Die Transportsicherung eines Bootes auf dem Trailer überprüft der TÜV nicht. Da ist Eigeninitiative gefragt. Ein eventueller Windenstand kann das Boot bei einem abruptem Bremsmanöver des Zugfahrzeuges kaum vor einem Verrutschen nach vorn schützen. Dagegen, nach hinten und zur Seite muss das Boot mit stabilen Gurten mit entsprechend bemessener Haltekraft gesichert sein. Gurte – und nicht Seile. Denn Seile lockern sich je nach Nässezustand, so dass sie das Boot auf dem Trailer ins Wanken bringen und damit auch den Trailer zum Aufschaukeln während der Fahrt.

Beim Kranen sind die Krangurte so anzulegen, dass das Boot sicher in die Luft gehoben wird und waagerecht in den Gurten hängt. Einige Werften haben dafür Stellen vorgegeben und gekennzeichnet. Näheres kann man im „Handbuch für den Schiffsführer“ nachlesen. Sollten entsprechende Hinweise fehlen, bitten Sie den Lieferanten, die Tragepunkte zu kennzeichnen.
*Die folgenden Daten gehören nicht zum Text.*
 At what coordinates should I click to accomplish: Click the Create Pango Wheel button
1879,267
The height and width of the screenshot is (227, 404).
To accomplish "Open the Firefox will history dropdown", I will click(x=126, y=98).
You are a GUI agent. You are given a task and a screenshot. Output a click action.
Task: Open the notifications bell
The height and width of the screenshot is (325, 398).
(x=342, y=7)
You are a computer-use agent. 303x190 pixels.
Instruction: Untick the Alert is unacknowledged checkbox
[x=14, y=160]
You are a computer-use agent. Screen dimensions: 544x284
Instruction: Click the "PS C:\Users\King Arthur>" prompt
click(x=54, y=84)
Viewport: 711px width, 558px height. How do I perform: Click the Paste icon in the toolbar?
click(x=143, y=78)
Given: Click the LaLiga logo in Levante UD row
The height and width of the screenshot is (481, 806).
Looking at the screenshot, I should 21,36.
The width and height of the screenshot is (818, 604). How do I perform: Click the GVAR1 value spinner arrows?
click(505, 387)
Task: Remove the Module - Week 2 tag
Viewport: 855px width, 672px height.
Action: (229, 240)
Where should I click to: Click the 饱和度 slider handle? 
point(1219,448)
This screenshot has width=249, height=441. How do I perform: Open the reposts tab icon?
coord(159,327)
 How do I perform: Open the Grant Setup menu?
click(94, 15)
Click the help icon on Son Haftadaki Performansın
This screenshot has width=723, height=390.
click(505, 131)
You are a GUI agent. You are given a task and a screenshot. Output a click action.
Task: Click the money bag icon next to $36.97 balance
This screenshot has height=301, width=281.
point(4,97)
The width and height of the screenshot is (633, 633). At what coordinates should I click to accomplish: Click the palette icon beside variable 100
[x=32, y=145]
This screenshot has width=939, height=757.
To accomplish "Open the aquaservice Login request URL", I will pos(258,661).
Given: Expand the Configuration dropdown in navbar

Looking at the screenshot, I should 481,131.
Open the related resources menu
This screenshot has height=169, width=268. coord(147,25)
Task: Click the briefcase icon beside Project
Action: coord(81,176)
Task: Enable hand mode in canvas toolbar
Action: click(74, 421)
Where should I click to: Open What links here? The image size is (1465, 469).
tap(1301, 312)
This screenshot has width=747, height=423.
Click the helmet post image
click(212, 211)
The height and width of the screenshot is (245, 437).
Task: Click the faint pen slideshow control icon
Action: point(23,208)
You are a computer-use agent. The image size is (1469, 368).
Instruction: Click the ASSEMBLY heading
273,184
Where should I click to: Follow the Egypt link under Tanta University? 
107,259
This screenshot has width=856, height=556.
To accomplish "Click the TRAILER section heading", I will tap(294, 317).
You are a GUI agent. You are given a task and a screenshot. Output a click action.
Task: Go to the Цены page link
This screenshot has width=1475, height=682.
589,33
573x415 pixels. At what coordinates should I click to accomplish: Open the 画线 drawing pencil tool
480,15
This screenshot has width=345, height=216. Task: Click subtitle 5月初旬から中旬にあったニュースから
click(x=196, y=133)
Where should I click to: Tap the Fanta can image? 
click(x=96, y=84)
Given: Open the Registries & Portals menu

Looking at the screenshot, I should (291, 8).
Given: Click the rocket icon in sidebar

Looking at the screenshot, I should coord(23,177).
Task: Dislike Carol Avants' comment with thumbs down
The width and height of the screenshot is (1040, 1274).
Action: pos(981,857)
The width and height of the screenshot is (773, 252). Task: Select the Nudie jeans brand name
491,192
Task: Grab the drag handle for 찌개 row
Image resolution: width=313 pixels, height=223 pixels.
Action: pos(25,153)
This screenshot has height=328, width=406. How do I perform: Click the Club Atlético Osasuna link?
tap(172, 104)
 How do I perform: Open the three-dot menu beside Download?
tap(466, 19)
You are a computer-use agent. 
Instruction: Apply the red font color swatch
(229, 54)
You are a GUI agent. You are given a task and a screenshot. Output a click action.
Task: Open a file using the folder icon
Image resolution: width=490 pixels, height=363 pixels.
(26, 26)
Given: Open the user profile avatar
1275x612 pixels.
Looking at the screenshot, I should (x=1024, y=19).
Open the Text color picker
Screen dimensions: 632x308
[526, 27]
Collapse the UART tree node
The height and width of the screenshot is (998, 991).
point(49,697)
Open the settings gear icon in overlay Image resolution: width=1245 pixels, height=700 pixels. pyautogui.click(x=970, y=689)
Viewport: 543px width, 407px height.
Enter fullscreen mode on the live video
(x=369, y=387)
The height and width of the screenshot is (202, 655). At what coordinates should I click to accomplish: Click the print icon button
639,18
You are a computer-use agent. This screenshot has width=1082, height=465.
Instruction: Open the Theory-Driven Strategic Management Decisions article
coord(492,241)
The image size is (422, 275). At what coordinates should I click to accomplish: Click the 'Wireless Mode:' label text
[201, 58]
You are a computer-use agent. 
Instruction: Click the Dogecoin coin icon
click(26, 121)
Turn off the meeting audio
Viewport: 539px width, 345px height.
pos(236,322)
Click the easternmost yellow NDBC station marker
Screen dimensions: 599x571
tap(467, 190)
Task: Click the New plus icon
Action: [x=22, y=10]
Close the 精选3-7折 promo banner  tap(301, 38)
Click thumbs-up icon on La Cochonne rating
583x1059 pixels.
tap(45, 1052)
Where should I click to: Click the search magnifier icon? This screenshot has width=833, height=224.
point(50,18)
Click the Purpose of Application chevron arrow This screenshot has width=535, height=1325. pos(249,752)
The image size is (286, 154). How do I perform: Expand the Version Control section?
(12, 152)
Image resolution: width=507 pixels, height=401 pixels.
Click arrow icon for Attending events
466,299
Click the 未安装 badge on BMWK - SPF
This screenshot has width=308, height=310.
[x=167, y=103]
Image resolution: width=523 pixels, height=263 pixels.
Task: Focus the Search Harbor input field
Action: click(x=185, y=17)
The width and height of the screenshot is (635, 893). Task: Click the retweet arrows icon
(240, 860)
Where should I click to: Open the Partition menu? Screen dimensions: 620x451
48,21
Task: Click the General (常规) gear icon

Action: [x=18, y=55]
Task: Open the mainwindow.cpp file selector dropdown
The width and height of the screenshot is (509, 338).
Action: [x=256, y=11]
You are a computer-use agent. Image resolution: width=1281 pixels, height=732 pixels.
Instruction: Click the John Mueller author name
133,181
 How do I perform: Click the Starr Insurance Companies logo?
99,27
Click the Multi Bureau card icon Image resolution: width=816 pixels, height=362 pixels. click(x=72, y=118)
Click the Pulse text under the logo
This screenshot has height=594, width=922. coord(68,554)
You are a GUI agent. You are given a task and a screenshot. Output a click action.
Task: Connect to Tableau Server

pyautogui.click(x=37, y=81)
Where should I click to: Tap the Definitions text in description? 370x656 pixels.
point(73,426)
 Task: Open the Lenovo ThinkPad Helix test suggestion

Flexibler Wassersport für unterwegs

Flexibilität ist heute auch in der Freizeitgestaltung ein wichtiges Schlagwort. Sowohl zeitlich wie auch örtlich bietet der Wassersport mit seinen vielen Facetten ein abwechslungsreiches Programm. Möglichkeiten des „Wassersports to go“ für unterwegs bieten sich natürlich beim Tauchen und Kanuwandern, aber auch auf kleineren Segel- und Motorbooten, die problemlos auf dem Bootstrailer an den Urlaubsort mitgenommen werden können. Wer andere Urlaubsregionen gerne mit größeren Booten erkunden möchte, dem helfen kompetente Charteragenturen gerne weiter, vor Ort eine geeignete Yacht zum chartern ausfindig zu machen

Trailerbare Boote & Yachten

Aber auch wer sich für Segel- oder Motorboote interessiert, muss nicht an das Revier rund um seinen Heimathafen gebunden sein. Neben den Schlauchbooten, die von Natur aus leicht transportierbar sind, gibt es trailerbare Boote, die mit PKWs im Gespann transportierbar sind, sowohl bei den Motorbooten wie auch bei Segelbooten. Vor Ort bieten moderne Sportboothäfen alle Serviceleistungen, um das Boot dort leicht und sicher ins und wieder aus dem Wasser zu bekommen.

Ganz gleich von welcher dieser Varianten des „Wassersport to go“ Sie sich faszinieren lassen, eines ist gewiss: vom Wasser aus werden sich Ihnen auf Ihren Urlaubsort ganz neue Perspektiven ergeben!